The Pew Internet and American Life Project has itself prepared a report on prior data related to the demographics of Internet use and the regional differences in Internet use. On 27 August 2003 the Pew Project issued a report entitled "Internet Use by Region in the United States" in which it first defined 12 separate regions of the United States and then reported on Internet usage in each of the twelve regions (Spooner et al., 2003). Based on older data from 2000, 2001, and 2002, it presented tables for each region that showed what percentage of the population in each region used the Internet by five primary demographic categories: Sex, race, age, income, and education. The tables showed regional usage for each factor and compared these percentages for averages in the United States. This work is an extension of the study.

 

++++++++++

Background and methodology

This report extends the Pew Internet Project work in several ways.

  1. It provides a standard statistical process, Chi–square analysis to determine whether differences observed in regional Internet usage are statistically significant.
  2. It analyzes five additional demographic factors, employment status, marital status, community type (urban, suburban, and rural), student status, and parental status to the five demographic factors in the Pew report for a more comprehensive regional demographic analysis.
  3. It uses exclusively current data.
  4. The study tests census region results versus the Pew defined regions to attempt to determine potential regional designation issues.
  5. Finally, it begins to test multiple levels of demographics to start to see if there are sub–demographic regional differences.

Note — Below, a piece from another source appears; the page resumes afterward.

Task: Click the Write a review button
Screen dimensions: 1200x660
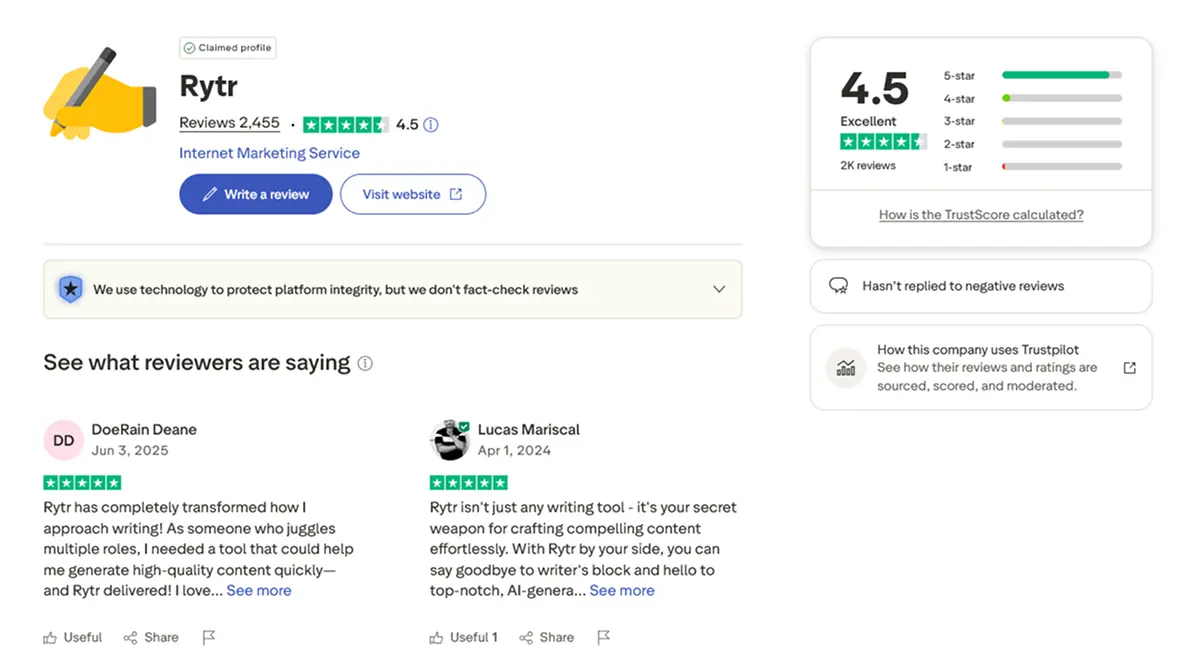Action: [255, 194]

As a short additional exercise, an age demographic study was performed to determine whether just e–mail usage produced different results for regional variation.

The twelve regions identified by the Pew study (Spooner et al., 2003) and carried forward in this report are as follows:

California was designated separately due to its unique nature relative to bordering states.

As noted, the Pew report suggested identifiable differences among the regions relative to the national average. The methodology used in this study was to perform Chi–square analysis to determine if there were statistically significant differences between regions. Pearson’s Chi–square analysis tests the proposition that there is no association between columns and rows in tabular data. If the p value is less than .05, it can be generally assumed that the null hypothesis, that the row value is unrelated to the column variable, is rejected. In this case the null hypothesis is generally that there is no significant difference between the regions for each factor tested. SPSS 10.0 was used to analyze the 2,463 record dataset to determine if the null hypothesis — that there were no significant differences between regions for each demographic factor — was rejected. A significance factor of less than .05 was used in this study to reject the null hypothesis that there was no significant difference for the demographic factor between regions. In other words, there was a statistically significant difference between regions. Based on answers to the following question, "Do you ever go online to access the Internet or World Wide Web or to send and receive e–mail?" the null hypotheses tested were:

Hypothesis 1. There is no significant difference in Internet usage between regions of the United States based on age.

Hypothesis 2. There is no significant difference in Internet usage between regions of the United States based on race.

Hypothesis 3. There is no significant difference in Internet usage between regions of the United States based on educational level achieved.

Hypothesis 4. There is no significant difference in Internet usage between regions of the United States based on income level.

Hypothesis 5. There is no significant difference in Internet usage between regions of the United States based on sex.

Hypothesis 6. There is no significant difference in Internet usage between regions of the United States based on employment status.

Hypothesis 7. There is no significant difference in Internet usage between regions of the United States based on community type (urban, suburban, or rural).

Hypothesis 8. There is no significant difference in Internet usage between regions of the United States based on student status.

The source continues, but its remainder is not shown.